Au moment où l’assemblée nationale vote en urgence la loi “sur les bandes”, nième loi répressive des gouvernements UMP, probablement pire que la loi “anti-casseurs de 1970”, il n’est pas inutile de revenir sur la “politique du chiffre” érigée en principe par SARKOZY depuis qu’il fut ministre de l’intérieur. On lira avec profit, parmi tant d’autres, ce témoignage d’un ancien Officier de Police Judiciaire qui date de 2005 ; écœuré par l’inefficacité et le danger d’une telle perversion de la loi, il a décidé d’abandonner la police pour devenir enseignant : http://regardeavue.com/index.php/2006/05/21/10-sans-casque-ni-bouclier-temoignage-dun-ex-officier-de-police. Son explication est tout à fait limpide, de même que celle plus récente (mai 2009) d’un gardien de la paix, délégué syndical FO (les policiers ordinaires ne peuvent s’exprimer) : http://lesdessousdelapolicenationale.blogs.nouvelobs.com/archive/2009/05/13/police-la-politique-du-chiffre-fait-des-ravages-la-hierarchi.html.

Mais si l’on parle des dangers de la “politique du chiffre”, c’est que la perversion peut aller très loin dans des pays où la culture démocratique est plus superficielle qu’en France. Ainsi en Colombie, le président URIBE avait renforcé sa politique sécuritaire en offrant des récompenses pécuniaires pour venir à bout de la guérilla. On vient de découvrir qu’il existait une circulaire secrète du Ministère de la Défense (n° 29), datant de 2005, qui fixait le prix des renseignements donnés par les indics : 1,5 million de pesos pour un ordinateur portable, 2 millions pour un fusil AK47, mais 3,8 millions (environ 1500€) pour un guérillero capturé ou tué au combat.

Les militaires, à qui la circulaire n’interdisait pas de prétendre à leur part du gâteau, ont tout de suite compris le parti qu’ils pouvaient tirer de cette “politique du chiffre”, en partageant la récompense avec des indics qui leur servaient de rabatteurs. Et comme les chiffres n’étaient pas suffisants pour étayer la propagande gouvernementale, les culottes de peau ont décidé d’en rajouter. Rien de plus simple pour les chasseurs de primes :

  1. Repérer dans les quartiers insalubres des grandes villes ou dans des zones rurales reculées un jeune marginal, chômeur, et camé si possible.
  2. Lui promettre un boulot bien payé, s’il accepte de rencontrer son futur employeur sans poser trop de questions.
  3. L’exécuter à bout portant dans un cul de basse fosse et faire ensuite passer son cadavre, quelques jours après, pour celui d’un “guérillero tué au combat”, ce qu’on appelle un “positif” en jargon militaire.

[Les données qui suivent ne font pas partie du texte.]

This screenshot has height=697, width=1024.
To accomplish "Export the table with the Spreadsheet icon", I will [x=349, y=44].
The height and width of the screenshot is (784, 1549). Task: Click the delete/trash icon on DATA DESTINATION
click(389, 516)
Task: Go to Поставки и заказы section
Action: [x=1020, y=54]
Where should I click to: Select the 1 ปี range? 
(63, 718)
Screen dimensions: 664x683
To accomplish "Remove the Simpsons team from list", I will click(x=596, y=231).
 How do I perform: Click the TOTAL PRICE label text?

Mais la machine à sous semble prise de hoquet. On a découvert tellement de “faux positifs” – il y a actuellement 1200 enquêtes judiciaires ouvertes en Colombie – que l’inoxydable popularité d’URIBE (60% d’opinions favorables après 7 ans de pouvoir* !) pourrait s’en ressentir, malgré ses dénégations outrées : ce ne serait là, à part quelques “cas isolés”, que “de fausses accusations” lancées par des avocats “à la solde d’ONG internationales”. En résumé, des fouille-merdes apatrides contre les vrais patriotes ! Mais ça commence à sentir le roussi : URIBE a dû faire la part du feu en démettant de leur fonctions 51 militaires, dont 3 généraux, ce qui fait déjà pas mal de “cas”. Des familles de jeunes victimes, assassinées pour “faire des crânes” – comme on dirait en France –, se sont regroupées en association, malgré les menaces. L’ONU s’est saisie du problème et a envoyé un “rapporteur”. Tout ça commence à faire désordre. D’autant que les USA, avec les fonds du “plan Colombie”, ont peut-être financé à leur insu ces exécutions sommaires : la circulaire n° 29 précisait en effet que les “récompenses” seraient payées aussi bien sur le budget national qu’avec les crédits de la “coopération internationale”.